Elle avait déjà par le passé, pioché du côté du folklore de son île natale. Cette fois-ci, c’est dans un vieux conte napolitain, venu de la tradition orale et signé Giambattista Basile, qu’elle farfouille. Et comme elle avait utilisé la langue sicilienne sur scène, craignant la dilution de l’esprit de sel avec la traduction, aujourd’hui, c’est dans un Napolitain truculent et haut en couleur, rabelaisien sur les bords, qu’elle présente La Scortecata. Vous n’en perdrez pas une miette, tant les deux comédiens, Carmine Maringola et Salvatore D’Onofrio, interprètent le récit à la perfection, entre mime, Commedia dell’arte et éructations roucoulantes.

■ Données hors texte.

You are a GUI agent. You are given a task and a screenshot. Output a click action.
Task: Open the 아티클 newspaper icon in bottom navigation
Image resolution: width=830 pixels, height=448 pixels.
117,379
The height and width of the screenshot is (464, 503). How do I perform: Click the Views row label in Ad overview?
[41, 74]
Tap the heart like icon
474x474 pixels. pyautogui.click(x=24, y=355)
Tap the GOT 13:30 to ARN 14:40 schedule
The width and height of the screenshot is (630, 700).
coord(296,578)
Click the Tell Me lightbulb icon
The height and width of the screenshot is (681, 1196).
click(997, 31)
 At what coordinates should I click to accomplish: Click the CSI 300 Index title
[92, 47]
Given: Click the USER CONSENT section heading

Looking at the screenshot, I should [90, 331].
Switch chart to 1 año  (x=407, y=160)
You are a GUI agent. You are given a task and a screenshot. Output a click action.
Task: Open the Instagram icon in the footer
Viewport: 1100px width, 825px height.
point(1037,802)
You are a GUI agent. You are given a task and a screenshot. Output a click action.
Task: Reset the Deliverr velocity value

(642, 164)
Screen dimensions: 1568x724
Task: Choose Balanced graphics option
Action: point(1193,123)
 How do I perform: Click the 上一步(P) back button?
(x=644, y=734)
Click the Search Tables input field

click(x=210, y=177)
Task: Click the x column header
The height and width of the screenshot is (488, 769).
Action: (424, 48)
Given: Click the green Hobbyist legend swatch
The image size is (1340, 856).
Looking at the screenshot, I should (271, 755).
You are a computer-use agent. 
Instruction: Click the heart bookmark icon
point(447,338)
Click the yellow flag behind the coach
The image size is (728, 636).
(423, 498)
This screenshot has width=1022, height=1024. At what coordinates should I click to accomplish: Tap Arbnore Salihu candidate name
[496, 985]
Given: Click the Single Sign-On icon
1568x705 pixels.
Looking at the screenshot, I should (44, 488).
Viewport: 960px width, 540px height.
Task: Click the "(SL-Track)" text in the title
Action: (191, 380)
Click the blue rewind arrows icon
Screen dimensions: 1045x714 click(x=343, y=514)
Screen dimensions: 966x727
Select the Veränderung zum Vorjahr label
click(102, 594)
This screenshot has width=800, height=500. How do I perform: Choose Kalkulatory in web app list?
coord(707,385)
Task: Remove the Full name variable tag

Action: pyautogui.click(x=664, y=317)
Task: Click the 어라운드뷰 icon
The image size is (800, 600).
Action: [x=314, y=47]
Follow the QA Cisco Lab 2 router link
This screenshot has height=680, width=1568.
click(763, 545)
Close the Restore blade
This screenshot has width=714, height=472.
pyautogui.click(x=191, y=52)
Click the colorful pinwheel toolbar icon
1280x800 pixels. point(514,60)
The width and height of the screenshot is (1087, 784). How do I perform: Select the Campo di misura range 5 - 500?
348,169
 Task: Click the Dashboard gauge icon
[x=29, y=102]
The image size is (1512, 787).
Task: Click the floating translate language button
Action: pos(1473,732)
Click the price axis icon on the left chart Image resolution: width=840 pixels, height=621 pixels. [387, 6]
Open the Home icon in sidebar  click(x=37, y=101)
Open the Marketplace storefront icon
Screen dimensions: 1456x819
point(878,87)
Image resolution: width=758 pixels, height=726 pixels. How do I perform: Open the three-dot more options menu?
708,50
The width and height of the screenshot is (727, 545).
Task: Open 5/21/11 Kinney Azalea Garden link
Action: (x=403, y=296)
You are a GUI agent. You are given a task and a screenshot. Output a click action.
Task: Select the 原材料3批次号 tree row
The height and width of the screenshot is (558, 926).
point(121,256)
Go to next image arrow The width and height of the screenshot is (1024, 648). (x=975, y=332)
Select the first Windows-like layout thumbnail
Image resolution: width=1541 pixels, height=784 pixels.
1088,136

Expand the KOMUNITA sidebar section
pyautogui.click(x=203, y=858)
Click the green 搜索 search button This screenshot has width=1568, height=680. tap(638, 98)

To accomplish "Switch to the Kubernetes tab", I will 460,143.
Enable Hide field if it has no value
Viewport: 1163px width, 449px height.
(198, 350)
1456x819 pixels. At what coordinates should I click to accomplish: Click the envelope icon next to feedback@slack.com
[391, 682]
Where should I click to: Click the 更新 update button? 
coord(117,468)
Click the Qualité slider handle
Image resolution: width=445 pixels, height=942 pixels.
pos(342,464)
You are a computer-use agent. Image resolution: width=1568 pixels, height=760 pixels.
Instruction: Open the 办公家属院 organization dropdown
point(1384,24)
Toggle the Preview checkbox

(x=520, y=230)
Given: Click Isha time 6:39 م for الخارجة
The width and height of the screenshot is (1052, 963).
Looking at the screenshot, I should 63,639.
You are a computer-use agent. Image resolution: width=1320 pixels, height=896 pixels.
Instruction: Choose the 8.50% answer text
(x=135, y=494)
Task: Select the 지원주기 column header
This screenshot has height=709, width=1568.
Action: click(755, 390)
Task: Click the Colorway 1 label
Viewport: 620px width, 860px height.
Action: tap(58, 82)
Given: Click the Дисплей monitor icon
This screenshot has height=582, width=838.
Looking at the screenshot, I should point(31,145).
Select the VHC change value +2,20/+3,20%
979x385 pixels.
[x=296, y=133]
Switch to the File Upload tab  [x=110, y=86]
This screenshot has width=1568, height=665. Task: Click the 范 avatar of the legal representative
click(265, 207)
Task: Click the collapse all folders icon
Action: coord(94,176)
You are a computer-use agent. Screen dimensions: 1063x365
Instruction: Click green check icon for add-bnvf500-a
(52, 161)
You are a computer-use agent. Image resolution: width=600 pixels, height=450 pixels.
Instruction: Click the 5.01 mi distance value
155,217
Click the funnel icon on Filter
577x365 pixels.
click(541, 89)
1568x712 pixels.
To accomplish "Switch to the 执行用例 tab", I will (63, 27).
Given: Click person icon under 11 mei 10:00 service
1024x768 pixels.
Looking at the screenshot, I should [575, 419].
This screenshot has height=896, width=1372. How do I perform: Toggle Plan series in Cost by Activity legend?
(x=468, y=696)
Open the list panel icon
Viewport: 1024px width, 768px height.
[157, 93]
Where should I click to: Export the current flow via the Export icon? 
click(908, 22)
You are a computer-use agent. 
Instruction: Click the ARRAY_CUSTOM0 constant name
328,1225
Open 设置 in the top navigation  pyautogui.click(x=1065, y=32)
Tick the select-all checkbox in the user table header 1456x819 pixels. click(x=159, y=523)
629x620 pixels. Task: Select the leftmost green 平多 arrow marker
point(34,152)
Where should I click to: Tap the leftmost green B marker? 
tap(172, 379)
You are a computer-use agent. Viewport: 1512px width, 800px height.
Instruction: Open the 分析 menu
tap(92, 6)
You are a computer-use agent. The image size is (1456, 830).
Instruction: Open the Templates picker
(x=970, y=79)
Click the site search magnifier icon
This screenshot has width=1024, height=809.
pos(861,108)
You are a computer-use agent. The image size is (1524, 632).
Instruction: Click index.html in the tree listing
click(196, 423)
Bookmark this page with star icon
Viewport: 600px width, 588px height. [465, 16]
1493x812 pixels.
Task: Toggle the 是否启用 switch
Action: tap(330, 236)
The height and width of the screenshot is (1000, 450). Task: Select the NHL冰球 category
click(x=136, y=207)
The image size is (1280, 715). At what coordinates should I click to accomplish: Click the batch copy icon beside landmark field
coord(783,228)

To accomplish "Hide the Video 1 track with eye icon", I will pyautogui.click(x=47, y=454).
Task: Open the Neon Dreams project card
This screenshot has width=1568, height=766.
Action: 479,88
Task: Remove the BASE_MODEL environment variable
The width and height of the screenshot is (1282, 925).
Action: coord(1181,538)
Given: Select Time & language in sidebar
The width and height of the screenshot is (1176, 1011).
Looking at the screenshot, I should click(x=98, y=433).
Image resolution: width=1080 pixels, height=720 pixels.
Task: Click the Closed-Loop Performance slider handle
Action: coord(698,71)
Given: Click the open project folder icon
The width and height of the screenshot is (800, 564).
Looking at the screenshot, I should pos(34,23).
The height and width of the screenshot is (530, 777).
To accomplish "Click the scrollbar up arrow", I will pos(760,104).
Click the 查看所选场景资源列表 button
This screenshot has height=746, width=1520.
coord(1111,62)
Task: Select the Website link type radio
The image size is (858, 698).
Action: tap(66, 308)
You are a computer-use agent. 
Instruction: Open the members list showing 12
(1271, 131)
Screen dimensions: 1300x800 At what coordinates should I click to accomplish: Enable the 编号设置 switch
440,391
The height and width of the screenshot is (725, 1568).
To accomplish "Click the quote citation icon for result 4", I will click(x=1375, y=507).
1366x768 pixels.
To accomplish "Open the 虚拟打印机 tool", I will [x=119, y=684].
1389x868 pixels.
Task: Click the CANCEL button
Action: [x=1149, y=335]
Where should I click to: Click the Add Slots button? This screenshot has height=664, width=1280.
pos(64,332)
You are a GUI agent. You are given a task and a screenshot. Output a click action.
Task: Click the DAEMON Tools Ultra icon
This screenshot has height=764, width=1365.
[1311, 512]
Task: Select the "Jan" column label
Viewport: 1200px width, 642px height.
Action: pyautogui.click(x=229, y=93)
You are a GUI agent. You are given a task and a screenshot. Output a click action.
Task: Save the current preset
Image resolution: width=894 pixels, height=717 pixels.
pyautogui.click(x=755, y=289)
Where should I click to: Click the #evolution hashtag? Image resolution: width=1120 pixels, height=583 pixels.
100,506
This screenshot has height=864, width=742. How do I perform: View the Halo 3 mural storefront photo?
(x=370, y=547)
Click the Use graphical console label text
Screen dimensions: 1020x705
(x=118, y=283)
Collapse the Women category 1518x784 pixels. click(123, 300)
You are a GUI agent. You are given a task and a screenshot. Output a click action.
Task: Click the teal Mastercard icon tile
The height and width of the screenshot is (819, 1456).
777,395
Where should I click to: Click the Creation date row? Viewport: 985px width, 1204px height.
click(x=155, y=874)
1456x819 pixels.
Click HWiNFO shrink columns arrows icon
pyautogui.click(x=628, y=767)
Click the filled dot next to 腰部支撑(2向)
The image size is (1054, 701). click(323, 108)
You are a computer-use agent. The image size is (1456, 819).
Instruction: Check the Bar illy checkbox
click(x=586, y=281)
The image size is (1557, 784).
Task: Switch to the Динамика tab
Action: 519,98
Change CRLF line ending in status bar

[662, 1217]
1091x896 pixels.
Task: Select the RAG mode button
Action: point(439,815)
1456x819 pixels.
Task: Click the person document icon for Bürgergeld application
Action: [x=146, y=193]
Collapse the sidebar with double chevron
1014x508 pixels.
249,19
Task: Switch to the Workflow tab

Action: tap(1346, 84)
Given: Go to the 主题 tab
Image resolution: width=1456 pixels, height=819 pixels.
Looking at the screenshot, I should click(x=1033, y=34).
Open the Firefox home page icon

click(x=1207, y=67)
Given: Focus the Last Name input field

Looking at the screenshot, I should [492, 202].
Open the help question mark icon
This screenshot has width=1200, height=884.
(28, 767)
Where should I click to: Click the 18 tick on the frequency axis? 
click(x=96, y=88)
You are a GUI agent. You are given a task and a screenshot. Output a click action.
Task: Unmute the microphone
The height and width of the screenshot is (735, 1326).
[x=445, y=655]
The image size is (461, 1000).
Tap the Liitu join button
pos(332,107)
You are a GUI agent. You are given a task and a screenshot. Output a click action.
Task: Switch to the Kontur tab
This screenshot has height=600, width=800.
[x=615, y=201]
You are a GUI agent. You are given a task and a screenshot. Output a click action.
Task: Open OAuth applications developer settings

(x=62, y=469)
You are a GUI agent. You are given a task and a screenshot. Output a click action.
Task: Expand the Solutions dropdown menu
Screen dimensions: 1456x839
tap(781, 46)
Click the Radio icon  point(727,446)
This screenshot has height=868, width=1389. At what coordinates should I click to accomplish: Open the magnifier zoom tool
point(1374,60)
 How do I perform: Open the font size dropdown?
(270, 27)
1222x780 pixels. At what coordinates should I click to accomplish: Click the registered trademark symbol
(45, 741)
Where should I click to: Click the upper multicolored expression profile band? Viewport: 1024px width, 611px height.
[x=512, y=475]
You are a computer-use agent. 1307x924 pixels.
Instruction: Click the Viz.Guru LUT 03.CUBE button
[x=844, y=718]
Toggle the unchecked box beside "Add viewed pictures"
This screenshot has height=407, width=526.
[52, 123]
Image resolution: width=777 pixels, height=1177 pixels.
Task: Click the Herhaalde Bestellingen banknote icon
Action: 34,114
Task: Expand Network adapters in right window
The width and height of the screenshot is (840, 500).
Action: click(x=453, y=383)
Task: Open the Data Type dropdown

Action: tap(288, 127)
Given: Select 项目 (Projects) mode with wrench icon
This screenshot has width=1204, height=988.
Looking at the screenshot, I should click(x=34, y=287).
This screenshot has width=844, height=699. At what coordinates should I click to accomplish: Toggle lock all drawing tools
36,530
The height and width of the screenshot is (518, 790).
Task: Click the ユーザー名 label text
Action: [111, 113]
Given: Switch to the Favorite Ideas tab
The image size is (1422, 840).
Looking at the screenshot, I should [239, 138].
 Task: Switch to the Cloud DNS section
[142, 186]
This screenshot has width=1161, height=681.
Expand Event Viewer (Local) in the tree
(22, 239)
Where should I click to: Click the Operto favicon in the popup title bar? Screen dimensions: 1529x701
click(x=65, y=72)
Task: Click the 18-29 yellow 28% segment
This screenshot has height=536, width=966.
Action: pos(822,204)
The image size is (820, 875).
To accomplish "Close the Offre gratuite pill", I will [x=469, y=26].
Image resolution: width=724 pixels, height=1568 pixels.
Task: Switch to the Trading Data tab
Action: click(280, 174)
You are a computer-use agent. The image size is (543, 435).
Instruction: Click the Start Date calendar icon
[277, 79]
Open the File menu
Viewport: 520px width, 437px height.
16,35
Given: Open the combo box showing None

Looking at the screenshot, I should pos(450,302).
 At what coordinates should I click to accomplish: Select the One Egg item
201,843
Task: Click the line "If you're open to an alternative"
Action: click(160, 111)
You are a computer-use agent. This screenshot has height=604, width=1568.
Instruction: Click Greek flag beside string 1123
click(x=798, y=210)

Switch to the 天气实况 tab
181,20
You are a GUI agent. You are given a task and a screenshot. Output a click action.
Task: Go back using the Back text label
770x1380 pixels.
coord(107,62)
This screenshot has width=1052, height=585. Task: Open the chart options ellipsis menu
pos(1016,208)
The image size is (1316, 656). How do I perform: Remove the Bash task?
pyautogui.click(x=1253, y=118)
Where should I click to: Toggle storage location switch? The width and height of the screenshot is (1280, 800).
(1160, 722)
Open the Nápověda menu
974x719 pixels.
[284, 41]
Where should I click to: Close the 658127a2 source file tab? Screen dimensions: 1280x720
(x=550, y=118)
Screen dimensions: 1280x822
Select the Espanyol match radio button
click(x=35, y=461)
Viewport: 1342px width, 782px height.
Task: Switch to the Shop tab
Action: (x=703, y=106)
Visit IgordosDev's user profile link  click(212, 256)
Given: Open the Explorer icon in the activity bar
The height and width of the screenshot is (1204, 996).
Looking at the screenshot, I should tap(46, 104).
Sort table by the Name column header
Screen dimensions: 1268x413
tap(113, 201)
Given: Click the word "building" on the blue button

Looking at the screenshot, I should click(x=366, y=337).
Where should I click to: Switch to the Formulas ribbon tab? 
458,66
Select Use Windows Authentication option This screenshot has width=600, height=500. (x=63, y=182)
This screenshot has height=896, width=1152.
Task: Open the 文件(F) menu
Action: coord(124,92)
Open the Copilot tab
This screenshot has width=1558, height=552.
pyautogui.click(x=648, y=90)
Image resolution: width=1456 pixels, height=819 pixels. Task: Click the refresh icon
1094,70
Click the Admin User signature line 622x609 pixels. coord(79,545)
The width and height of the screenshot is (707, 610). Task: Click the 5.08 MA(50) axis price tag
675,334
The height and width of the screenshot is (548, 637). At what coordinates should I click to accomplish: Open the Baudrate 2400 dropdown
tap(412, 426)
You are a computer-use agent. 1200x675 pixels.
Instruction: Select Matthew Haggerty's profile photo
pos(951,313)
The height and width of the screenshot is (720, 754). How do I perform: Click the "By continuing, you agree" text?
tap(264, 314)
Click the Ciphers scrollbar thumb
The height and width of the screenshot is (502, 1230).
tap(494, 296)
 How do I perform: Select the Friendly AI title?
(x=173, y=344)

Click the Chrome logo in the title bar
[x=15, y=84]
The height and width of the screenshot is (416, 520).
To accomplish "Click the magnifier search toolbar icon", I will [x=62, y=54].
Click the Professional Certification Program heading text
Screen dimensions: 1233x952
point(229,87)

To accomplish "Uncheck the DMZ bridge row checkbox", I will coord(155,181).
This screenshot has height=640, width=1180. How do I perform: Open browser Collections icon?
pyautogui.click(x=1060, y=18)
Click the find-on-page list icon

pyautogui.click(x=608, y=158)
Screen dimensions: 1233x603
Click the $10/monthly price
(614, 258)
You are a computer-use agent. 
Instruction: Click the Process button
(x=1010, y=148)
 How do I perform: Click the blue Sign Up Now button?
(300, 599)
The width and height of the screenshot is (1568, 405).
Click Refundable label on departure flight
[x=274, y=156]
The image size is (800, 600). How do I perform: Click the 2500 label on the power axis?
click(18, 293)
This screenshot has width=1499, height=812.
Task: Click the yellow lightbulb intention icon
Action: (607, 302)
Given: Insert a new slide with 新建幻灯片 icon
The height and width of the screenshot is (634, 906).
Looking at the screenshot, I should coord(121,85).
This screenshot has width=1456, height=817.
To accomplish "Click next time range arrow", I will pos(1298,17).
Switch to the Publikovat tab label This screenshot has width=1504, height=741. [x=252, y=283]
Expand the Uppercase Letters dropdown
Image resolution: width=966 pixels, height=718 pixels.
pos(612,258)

Deux vieilles sœurs, presque centenaires, aussi moches et rabougries que des vieux pruneaux (il se chuchote qu’elles étaient déjà moches jeunes), vivent dans une masure isolée. Il y a du conte de Grimm dans l’ouverture, même si on est dans le Sud… Passe par là, le roi, qui entre autres « qualités » est fort porté sur la gaudriole. La maisonnette l’affriole, il comprend – on ne sait pourquoi – que de jeunes beautés y résident, et le voilà contant fleurette aux nonagénaires, à travers la porte. L’une d’elles, joueuse, y passe juste un doigt, un petit doigt coquin qui finit d’enflammer l’imagination du souverain, déjà amoureux à la vue du bout de menotte et des promesses sensuelles que tout cela lui évoque. De là, on embarque dans une farce teintée de merveilleux sur le jeu de l’amour et du hasard, et surtout sur l’illusion. Car bien-sûr, une sorcière s’en mêlera, transformant récit, vieillardes et masure en pure féérie…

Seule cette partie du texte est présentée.